Martin Luther King Jr. Day counts as an opportunity each year for the nation to unite and celebrate the life and legacy of one of America’s most prolific humanitarian leaders.
For folks in the District and around the nation, it’s a day of service and a chance to reflect.
In Memphis, Tennessee, the city where King traveled in support of sanitation workers and was subsequently assassinated, officials and others will host a 90th birthday celebration at the National Civil Rights Museum that will help support Black-owned businesses in one of the country’s top cities for African-American entrepreneurs and volunteer organizations.
Locally, Mayor Muriel Bowser plans to participate in a King Holiday Peace Walk and Parade beginning at 11 a.m. on Monday, Jan. 21 at the Anacostia Park entrance on Martin Luther King Jr. Avenue and Good Hope Road in Southeast.

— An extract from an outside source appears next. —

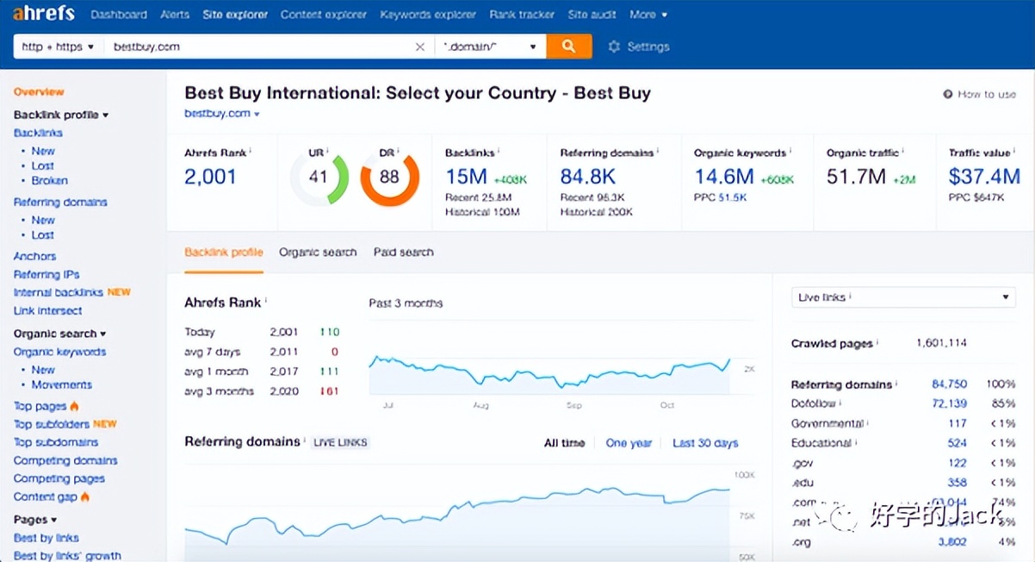
Task: Switch to the Organic search tab
Action: coord(317,253)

The Student Conservation Association will also be on hand to connect the issues of social and environmental justice by mobilizing all to help restore the Anacostia River and DC’s Urban Waterfront.
“MLK Day is a day to recommit to the fight for equality and inclusion and to remember who we want to be as individuals and as a country,” said Lena Hackett, executive director and managing partner of the Kennedy King Memorial Initiative, a nonprofit that works to commemorate the historic speech delivered by Sen. Robert F. Kennedy in Indianapolis on the night King was assassinated.

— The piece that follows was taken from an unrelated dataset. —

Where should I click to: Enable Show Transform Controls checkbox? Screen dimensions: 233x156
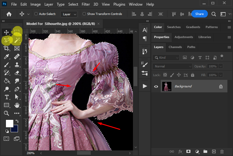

“We will be partnering with IndyParks at Dr. Martin Luther King Jr. Park to honor the life of Dr. King and call others to join in the movement for peace and justice,” Hackett said, adding one of King’s famous quotations: “In the end we will not remember the words of our enemies, but the silence of our friends.”
The best way to commemorate King is for America to re-read his sermons and gain a renewed appreciation for their timeless wisdom on racial reconciliation, justice, family and faith, said GIS Specialist Frederick Weaver.
“Then we must individually and collectively act on that wisdom to solve today’s challenges,” Weaver said.
MLK Day is one of service and reflection, particularly for the Black community, he added.
“It is a time to acknowledge remaining injustices and problems to be fought while celebrating areas where society has improved,” Weaver said. “I will celebrate by volunteer at the Capitol Pregnancy Center which offers aid to single mothers and fathers.”
Kim David, founder of Project Stella Resources, an organization that helps engage youth in service projects, has provided several project ideas including a coat drive and making no-sew fleece scarves for men, women and children who are homeless.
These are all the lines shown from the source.